McKenzie comments further, on his own blog, Faith and American History:
Although Stewart cloaks his argument in a 400-page narrative, the heart of his reasoning boils down to a simple syllogism: The ideas that matter in history are the ones that are true. Religious beliefs are, by definition, false. Ergo (philosophers say ergo a lot), religious beliefs couldn’t have mattered in the American founding. If lots of colonists back in ’76 thought otherwise, that’s because they weren’t as enlightened as the author. Too bad for them.
The thrust of my review was to call attention to Stewart’s a priori assumptions and to remind readers of historians’ quaint belief that historical assertions should be grounded in historical evidence. Stewart is correct to point out that the religious beliefs of many of the leading Founders were unorthodox, David Barton’s wish-dreams to the contrary notwithstanding. But Stewart errs badly in equating the views of the leading Founders with atheism, and he provides almost no evidence at all for his insistence that radical philosophy was widespread among the rank and file of colonial patriots. In short, the emperor has no clothes.

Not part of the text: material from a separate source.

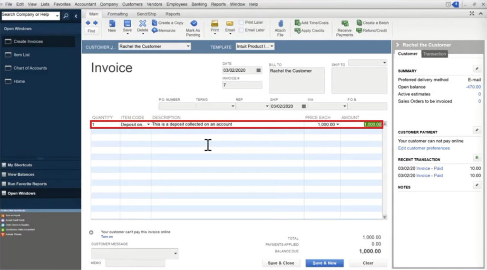The image size is (487, 270).
Task: Open Edit customer preferences link
Action: (424, 148)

Matthew Stewart, a self-identified atheist, professed in an interview with the Boston Globe that he’d “like the United States to become what it was always meant to be, which is a secular nation — more publicly committed to reason, to improving understanding, and promoting education”, sans traditional orthodox religiosity of any kind. Curiously, notes McKenzie,
for a study that is so determined to discredit orthodox Christianity, the author is curiously averse to engaging Christian scholars, whether historians or theologians. When it comes to the religious beliefs of the revolutionary generation, quite a number of Christian historians have anticipated much of Stewart’s findings, albeit with vastly greater nuance and balance, but you’d never know it from his account.
Elsewhere, Baron Swaim (Wall Street Journal) deems that “Mr. Stewart’s learning in philosophical radicalism is impressive; what undermines his work is his contempt for everyone but the few radicals he esteems.” And Charles W. Cooke (National Review) corrects Stewart’s mistaken charge that “the first Tea-Partier was an atheist.”